[Start of Attachment]

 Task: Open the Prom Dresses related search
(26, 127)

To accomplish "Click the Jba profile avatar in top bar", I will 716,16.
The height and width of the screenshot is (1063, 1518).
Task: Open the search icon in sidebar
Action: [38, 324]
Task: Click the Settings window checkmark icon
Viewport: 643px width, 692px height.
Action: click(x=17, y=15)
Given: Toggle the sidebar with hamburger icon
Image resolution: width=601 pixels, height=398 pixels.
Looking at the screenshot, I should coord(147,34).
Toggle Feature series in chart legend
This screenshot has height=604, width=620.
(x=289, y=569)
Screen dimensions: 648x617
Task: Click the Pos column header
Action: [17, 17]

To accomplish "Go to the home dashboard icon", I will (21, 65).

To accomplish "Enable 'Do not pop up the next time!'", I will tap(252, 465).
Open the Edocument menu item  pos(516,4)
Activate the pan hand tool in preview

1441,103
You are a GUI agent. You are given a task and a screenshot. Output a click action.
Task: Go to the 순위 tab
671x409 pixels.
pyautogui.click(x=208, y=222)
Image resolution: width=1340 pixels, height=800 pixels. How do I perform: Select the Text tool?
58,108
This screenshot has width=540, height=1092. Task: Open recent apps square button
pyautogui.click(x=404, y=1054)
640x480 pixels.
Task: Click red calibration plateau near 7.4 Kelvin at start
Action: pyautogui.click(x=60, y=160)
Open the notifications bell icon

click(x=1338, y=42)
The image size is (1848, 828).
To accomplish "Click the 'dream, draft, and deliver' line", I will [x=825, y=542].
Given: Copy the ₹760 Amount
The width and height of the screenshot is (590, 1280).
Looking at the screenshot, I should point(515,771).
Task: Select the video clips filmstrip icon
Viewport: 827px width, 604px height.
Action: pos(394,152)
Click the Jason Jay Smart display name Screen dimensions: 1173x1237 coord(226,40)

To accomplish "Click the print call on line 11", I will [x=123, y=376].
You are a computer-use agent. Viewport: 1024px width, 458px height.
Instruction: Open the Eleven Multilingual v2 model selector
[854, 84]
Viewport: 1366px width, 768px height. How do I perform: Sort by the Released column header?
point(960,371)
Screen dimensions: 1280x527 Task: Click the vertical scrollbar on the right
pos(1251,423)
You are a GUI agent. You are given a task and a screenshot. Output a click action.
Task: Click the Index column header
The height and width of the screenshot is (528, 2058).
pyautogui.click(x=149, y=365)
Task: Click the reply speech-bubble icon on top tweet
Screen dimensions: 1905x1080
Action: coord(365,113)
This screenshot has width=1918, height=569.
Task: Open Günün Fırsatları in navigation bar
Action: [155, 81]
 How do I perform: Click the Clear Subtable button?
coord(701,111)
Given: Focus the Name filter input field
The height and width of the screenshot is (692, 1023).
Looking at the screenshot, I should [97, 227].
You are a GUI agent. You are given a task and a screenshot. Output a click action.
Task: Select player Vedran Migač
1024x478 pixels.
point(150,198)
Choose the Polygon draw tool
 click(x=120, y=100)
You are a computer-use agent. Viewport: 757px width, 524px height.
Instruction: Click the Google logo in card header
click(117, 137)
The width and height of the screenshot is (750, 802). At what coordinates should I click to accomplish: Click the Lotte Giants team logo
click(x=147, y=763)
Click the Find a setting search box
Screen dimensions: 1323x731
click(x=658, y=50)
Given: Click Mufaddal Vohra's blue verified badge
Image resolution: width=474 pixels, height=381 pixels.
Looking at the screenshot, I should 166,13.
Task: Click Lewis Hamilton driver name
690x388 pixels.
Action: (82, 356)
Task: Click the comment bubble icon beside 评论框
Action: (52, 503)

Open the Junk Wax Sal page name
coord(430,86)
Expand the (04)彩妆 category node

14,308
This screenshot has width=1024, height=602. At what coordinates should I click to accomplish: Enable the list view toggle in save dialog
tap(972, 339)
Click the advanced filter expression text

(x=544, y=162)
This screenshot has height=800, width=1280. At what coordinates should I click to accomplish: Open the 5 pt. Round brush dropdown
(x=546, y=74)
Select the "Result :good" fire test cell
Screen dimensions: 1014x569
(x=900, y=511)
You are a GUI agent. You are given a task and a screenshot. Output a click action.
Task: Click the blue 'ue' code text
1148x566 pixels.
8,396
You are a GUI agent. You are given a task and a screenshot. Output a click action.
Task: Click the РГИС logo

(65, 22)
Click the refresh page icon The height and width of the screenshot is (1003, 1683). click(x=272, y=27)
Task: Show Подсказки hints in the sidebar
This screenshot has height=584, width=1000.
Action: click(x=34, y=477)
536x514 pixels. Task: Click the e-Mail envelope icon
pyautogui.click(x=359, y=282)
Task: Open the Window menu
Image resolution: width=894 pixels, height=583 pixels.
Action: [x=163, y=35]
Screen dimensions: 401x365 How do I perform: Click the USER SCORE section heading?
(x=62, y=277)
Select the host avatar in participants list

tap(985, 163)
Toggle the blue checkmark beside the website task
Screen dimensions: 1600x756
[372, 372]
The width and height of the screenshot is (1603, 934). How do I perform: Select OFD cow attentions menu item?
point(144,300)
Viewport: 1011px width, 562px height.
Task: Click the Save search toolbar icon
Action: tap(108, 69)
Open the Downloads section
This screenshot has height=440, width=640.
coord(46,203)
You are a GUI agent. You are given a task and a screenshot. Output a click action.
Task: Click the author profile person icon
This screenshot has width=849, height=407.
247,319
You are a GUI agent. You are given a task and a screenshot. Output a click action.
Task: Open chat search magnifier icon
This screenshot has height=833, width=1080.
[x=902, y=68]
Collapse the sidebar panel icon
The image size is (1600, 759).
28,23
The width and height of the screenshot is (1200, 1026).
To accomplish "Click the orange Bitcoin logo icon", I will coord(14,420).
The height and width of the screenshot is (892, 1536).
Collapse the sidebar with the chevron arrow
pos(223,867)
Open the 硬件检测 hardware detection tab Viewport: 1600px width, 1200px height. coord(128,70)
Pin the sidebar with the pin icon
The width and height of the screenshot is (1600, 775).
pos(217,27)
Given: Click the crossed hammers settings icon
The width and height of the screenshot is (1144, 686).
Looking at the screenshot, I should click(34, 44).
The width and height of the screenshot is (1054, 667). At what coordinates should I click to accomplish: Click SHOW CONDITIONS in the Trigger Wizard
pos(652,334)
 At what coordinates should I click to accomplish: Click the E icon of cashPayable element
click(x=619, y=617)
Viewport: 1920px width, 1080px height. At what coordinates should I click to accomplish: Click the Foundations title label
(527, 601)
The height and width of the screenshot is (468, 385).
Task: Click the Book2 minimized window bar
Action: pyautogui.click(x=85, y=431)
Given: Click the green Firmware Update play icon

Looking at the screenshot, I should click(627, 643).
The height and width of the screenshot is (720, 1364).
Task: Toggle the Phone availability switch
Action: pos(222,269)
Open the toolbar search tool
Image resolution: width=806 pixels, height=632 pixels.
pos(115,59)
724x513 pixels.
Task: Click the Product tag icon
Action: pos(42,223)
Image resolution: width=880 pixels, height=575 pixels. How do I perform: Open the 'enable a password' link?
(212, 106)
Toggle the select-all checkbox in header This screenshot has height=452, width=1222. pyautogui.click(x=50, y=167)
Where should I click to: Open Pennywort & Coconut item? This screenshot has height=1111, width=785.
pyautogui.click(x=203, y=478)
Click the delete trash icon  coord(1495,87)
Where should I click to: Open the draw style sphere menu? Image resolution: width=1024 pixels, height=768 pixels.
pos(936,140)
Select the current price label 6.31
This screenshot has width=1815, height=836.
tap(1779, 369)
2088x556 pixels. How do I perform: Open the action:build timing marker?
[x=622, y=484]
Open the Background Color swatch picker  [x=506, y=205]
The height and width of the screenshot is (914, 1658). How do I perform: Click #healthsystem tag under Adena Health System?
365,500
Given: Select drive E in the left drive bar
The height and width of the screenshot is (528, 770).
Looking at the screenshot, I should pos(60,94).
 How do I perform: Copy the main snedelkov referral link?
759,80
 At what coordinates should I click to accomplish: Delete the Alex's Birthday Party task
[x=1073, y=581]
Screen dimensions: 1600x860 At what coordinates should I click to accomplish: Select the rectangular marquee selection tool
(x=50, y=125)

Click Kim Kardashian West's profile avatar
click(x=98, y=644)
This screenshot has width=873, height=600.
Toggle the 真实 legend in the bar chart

[End of Attachment]

▸ Requirement:
With the string "computer" as the key, filter the data above and show the lines that match.

▸ Response to this exercise:
You are a computer-use agent. Viewport: 1024px width, 458px height.
You are a computer-use agent. Viewport: 757px width, 524px height.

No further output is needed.